Hesse: Welthungerhilfe turns 60 - through Ukraine also European projects

In the coming week, Welthungerhilfe will be 60 years old.

Hesse: Welthungerhilfe turns 60 - through Ukraine also European projects

In the coming week, Welthungerhilfe will be 60 years old. However, the goal of a world without hunger has not yet been achieved. The war in Ukraine poses new challenges.

Bad Soden/Berlin (dpa/lhe) - "A dignified life begins with the abolition of hunger," says Marlehn Thieme, honorary President of Welthungerhilfe for four years. The organization that aims to do just that is turning 60 next week. Around more than 3000 employees are active in 36 countries to combat poverty, strengthen food security and provide help for self-help through knowledge transfer. It also provides humanitarian aid, for example after natural disasters.

"Environment, climate change, economic development - these are issues that are important to me," says Thieme, describing what is important to her - not just since taking over the position at Welthungerhilfe. The lawyer, who lives in Bad Soden (Taunus) and Berlin, has headed the German government's Sustainability Council and is active for the Evangelical Church in Germany (EKD). "You also have to take the important results of scientific research into account," she says of the project work done by the helpers, "because the concrete measures have to be checked again and again and adapted to the new living conditions". Climate change and its consequences are already taking care of that.

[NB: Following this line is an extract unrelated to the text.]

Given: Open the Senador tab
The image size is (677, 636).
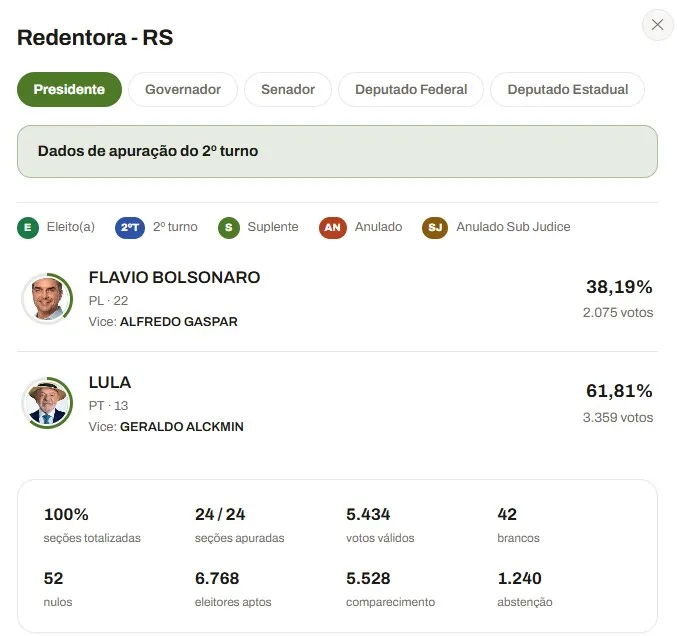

Every year, Welthungerhilfe publishes the so-called Global Hunger Index - data (GHI) that shows the state of malnutrition, child mortality, wasting and stunting among children around the world. With a value of 18.2, the 2022 index is in the moderate category and has hardly decreased compared to the value of 2014 (19.1). At the presentation of this year's index, representatives of Welthungerhilfe warned of a dramatic global hunger situation. "The world is facing a serious setback in efforts to end hunger," it said at the time. The main drivers of hunger are conflicts, the climate crisis and the economic consequences of the Covid 19 pandemic.

Climate change has "enormous consequences" for the nutritional situation of millions of people, according to the Welthungerhilfe President. Whether it's the severe drought on the Horn of Africa or the floods in Pakistan: "We see that the world is facing enormous challenges." What's more: In the face of acute hunger crises, it is increasingly important to ensure people's survival.

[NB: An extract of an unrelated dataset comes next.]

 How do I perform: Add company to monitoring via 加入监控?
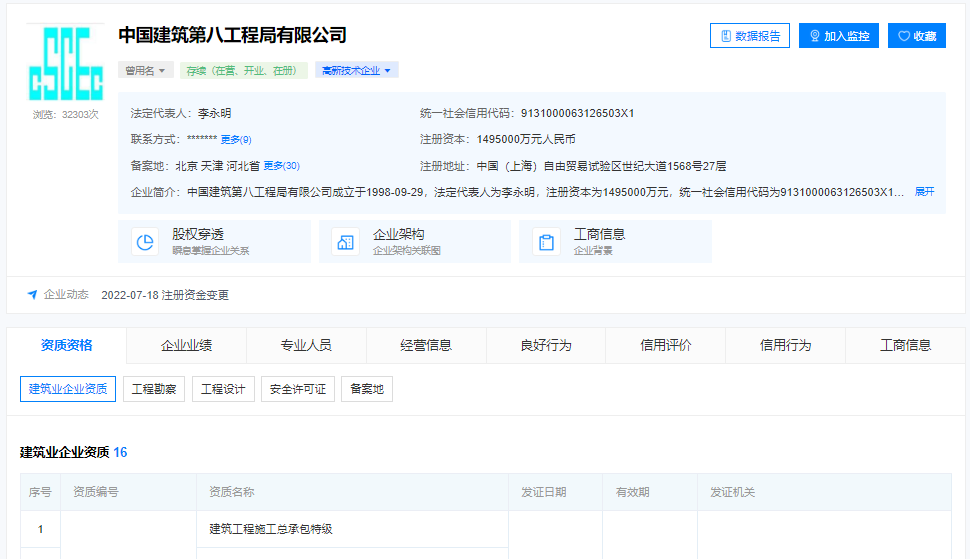[x=838, y=36]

In addition, there are regional conflicts, in which dwindling access to resources such as water or pastureland can also play a role. They bring not only death and violence, displacement and refugee movements, but also new food crises. Because farmers who have to flee from a conflict can neither cultivate fields nor harvest.

"That also destroys a lot of what has already developed in the countries," says Thieme, referring to countries like Mali or Ethiopia with the conflict region of Tigray. In the project areas in Africa one can see "how important peace is for development". Conflicts over raw materials, such as in the Democratic Republic of the Congo, threatened to set back the development of the affected countries.

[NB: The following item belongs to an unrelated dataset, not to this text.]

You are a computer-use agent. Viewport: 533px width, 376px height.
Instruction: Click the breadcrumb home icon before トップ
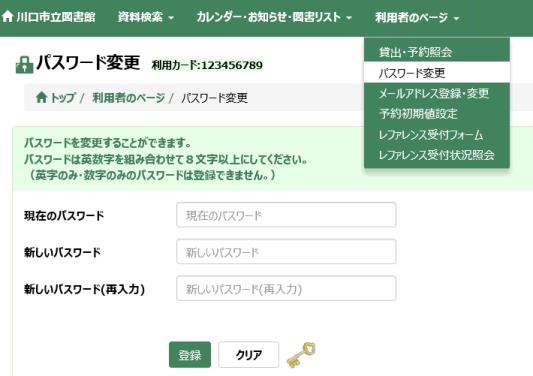41,98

For a long time, Welthungerhilfe's work, whether with humanitarian emergency aid or long-term development cooperation, focused on the countries of the Global South. In view of the Russian attack on Ukraine, the organization is now active in Europe again for the first time in many years, for example for internally displaced persons in Ukraine or with acute aid for war refugees in Moldova. There is hope that, despite inflation and rising energy prices, there has been no decline in donations for the work of the organization have been identified. "Welthungerhilfe has long-standing donors and supporters who donated significantly more during the Corona crisis and are doing so now, when many people in our country are doing badly," emphasizes Thieme.